De manière plus générale, l’intérêt porté aux processus de fabrication et d’adaptation des prothèses souligne l’importance d’une approche spécifique - c’est à dire au cas-par-cas - de la déficience de l’individu concerné. Le film dévoile le processus long, complexe, et minutieux de la fabrication sur mesure de prothèses. De plus, le langage lié à la création ainsi qu’à l’adaptation des prothèses est rendu accessible à Stéphanie ainsi qu’au public, comme l’atteste cette citation : « Il faut fabriquer deux prothèses pour te faire marcher. Une fois que les emboitures seront fabriquées on verra ce qu’on mettra en dessous, sois des genoux hydrauliques, pneumatiques, ou électroniques. […] Elles sont flexibles mais ne bougent pas ».
Le film représente Ali et Stéphanie comme étant sur un pied d’égalité, leur relation n’étant jamais basée sur la dépendance. L’accent est davantage mis sur leur interdépendance. En effet, leurs caractères respectifs sont opposés mais se complètent : Ali est plus introverti et décontracté, tandis que Stéphanie est plus extravertie, exprimant ses opinions et ses désirs de manière directe. Ils partagent cependant la nécessité de s’exprimer à travers leur corps : Ali utilise la boxe comme exutoire afin de se purger de ses émotions négatives, et la carrière de Stéphanie est entièrement définie par la maitrise de son corps. Un élément scénaristique illustrant cette relation d’interdépendance sont les matchs de boxe qu’Ali et Stéphanie organisent afin de gagner de l’argent. Ali pratique la boxe et se bat, tandis que Stéphanie organise les matchs, place les paris et encaisse l’argent. Fidèles à leurs personnalités respectives, Stéphanie négocie et se charge de l’organisation, mettant en valeur son intellect, son sens des affaires, sa confiance et son intrépidité, tandis que les aptitudes physiques d’Ali sont soulignées par le cadrage.
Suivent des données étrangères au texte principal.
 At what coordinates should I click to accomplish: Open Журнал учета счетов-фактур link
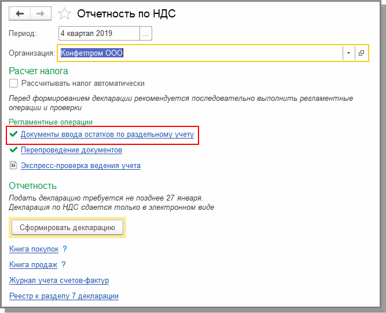(59, 281)
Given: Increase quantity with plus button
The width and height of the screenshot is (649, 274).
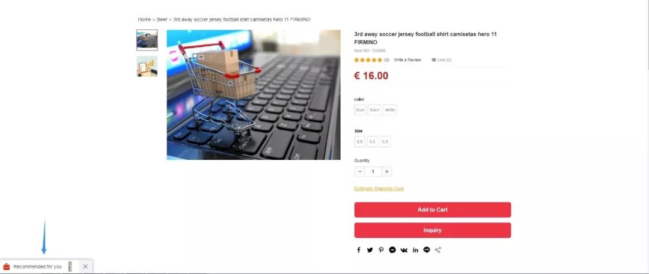Looking at the screenshot, I should [x=386, y=172].
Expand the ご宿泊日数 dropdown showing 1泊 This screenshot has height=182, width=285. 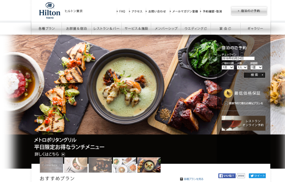point(228,67)
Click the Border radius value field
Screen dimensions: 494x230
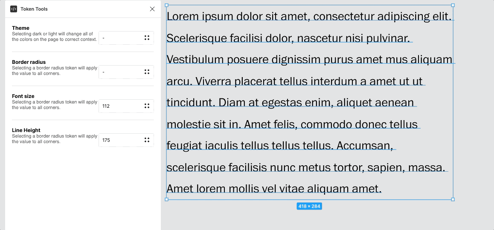pyautogui.click(x=121, y=72)
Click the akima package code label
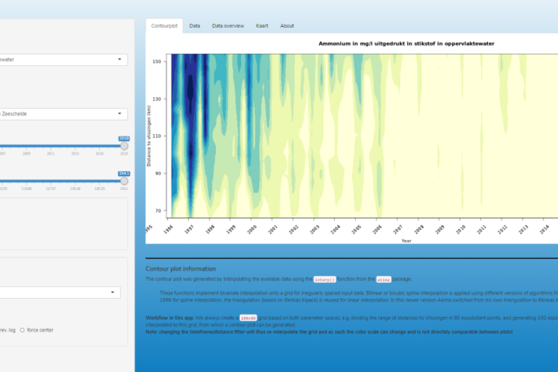 pos(383,280)
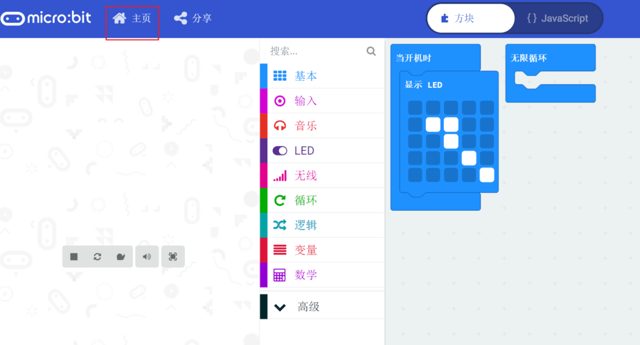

Nous avons précédemment mentionné l’importance accordée par le film à la mise en place de soins adaptés à la paraplégie ainsi que la représentation réaliste de l’adaptation progressive de Stéphanie face à sa déficience. Bien que le film mette en lumière les possibilités qu’offrent les nouvelles technologies pour les personnes paraplégiques, il critique également implicitement la complexité et l’archaïsme du système de sécurité sociale en France, surtout lorsque Stéphanie à peine à couvrir les frais de soins liés à son séjour à l’hôpital.